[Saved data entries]

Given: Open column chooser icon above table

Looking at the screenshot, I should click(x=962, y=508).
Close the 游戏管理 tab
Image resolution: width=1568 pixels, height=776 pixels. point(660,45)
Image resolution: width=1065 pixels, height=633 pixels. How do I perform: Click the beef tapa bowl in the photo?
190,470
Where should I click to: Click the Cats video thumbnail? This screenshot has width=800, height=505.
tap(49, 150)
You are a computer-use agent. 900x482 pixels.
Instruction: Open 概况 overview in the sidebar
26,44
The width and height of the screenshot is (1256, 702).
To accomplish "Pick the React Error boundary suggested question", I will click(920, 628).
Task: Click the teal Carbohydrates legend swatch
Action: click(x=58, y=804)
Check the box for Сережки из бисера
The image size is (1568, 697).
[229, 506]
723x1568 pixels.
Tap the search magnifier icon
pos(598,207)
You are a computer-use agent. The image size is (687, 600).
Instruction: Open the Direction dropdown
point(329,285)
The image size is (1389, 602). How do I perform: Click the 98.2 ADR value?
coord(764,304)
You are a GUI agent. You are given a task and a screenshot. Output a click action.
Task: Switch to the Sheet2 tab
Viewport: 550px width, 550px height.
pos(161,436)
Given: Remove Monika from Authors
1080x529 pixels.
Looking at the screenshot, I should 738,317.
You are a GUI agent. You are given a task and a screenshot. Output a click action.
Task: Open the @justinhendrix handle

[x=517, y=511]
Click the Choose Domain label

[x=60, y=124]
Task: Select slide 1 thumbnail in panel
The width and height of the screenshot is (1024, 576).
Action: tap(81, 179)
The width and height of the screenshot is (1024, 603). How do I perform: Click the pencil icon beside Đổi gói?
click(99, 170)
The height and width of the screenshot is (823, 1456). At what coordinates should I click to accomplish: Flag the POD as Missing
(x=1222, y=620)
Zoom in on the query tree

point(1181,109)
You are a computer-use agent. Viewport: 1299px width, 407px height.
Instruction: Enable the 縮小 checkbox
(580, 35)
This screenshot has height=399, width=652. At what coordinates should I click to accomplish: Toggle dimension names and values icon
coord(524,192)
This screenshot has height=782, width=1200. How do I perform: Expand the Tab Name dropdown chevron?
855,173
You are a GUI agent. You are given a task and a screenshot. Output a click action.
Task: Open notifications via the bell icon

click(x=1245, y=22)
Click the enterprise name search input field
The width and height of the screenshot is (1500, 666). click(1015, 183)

## Exercise brief
The required answer is the run of lines above, starting at the line with "Given: Remove Monika from Authors" and ending at the line with "Task: Select slide 1 thumbnail in panel", reproduced exactly with both ends.

## Answer to this task
Given: Remove Monika from Authors
1080x529 pixels.
Looking at the screenshot, I should 738,317.
You are a GUI agent. You are given a task and a screenshot. Output a click action.
Task: Open the @justinhendrix handle

[x=517, y=511]
Click the Choose Domain label

[x=60, y=124]
Task: Select slide 1 thumbnail in panel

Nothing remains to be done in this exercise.